HARRISBURG » Democratic Gov. Tom Wolf said Wednesday he was optimistic about getting a good budget agreement and that his administra­tion was acting legally in its handling of an unbalanced budget, the second time in two years.

This year is different than last year, when lawmakers remained in Harrisburg and negotiator­s hammered out a revenue deal in three days after Wolf let an unbalanced budget bill become law.

Lawmakers this week were sent home to their districts and officials were giving no details Wednesday — the 12th day of a budget stalemate — about the status of negotiatio­ns.

In his first public appearance since letting a nearly $32 billion budget bill become law without his signature at midnight Monday, Wolf reiterated to reporters that he was optimistic that a revenue deal would get done.

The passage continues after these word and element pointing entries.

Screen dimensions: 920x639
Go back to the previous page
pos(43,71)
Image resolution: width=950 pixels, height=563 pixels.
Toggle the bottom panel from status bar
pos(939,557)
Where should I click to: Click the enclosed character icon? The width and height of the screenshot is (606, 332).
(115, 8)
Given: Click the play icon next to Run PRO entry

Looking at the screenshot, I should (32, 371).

Wolf consistent­ly refused to discuss details of negotiatio­ns around a $2 billion-plus revenue plan said to be necessary to balance the budget, and he brushed aside questions about why he was optimistic and how an unbalanced budget could affect government operations.

His administra­tion acknowledg­es that there is no case law that suggests letting an unbalanced budget bill become law is legal, but Wolf maintained that he believes it is on solid legal ground.

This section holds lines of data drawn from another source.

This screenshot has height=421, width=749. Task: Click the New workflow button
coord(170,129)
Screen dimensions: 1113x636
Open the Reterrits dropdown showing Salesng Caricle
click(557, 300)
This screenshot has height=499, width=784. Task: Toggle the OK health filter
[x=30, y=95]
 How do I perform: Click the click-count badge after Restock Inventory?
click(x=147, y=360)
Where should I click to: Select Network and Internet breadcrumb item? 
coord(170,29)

“I’m not the attorney, but we are taking a close look at what we can do constituti­onally and I’m very comfortabl­e that we’re doing the right thing,” Wolf told reporters.

When they resume, talks may not have the same urgency as before Monday, when they collapsed despite negotiator­s saying the sides were close to an agreement.

House Republican leaders were at odds with Wolf, Democratic lawmakers and Senate Republican leaders over Wolf’s pursuit of a $700 million to $800 million tax package, an amount he deemed to be big enough to avoid a downgrade to Pennsylvan­ia’s bruised credit rating.

House Republican­s had been unwilling to offer a tax package even half that size, negotiator­s said.

The state was put on notice last week by Standard and Poor’s that it faces another credit downgrade if it passes a budget that relies on optimistic assumption­s or one-time cash sources.

House Majority Leader Dave Reed, R-Indiana, was the only caucus leader to protest Wolf’s move to let the budget bill become law. Wolf should have used his line-item veto power to strike enough spending from the budget bill to ensure it balanced with the state’s existing tax collection­s, Reed said.

Asked Tuesday if the budget bill was unconstitu­tional, Reed said “that’ll be for the courts to decide.” Last year, Reed had not protested.

As of Wednesday, there no word of any lawsuit to block spending under the two-day-old budget law.

Without a revenue agreement, Wolf will need to put money in reserve, Democratic lawmakers said.

“He’s going to have to use budgetary reserves,” House Minority Leader Frank Dermody, D-Allegheny, said Monday. “You can’t spend what you don’t have, what you haven’t raised and what you haven’t provided for in real, recurring revenue that is acceptable.”

Tax increases under discussion included basic cable service, movie tickets, bank profits, telephone service and electric service.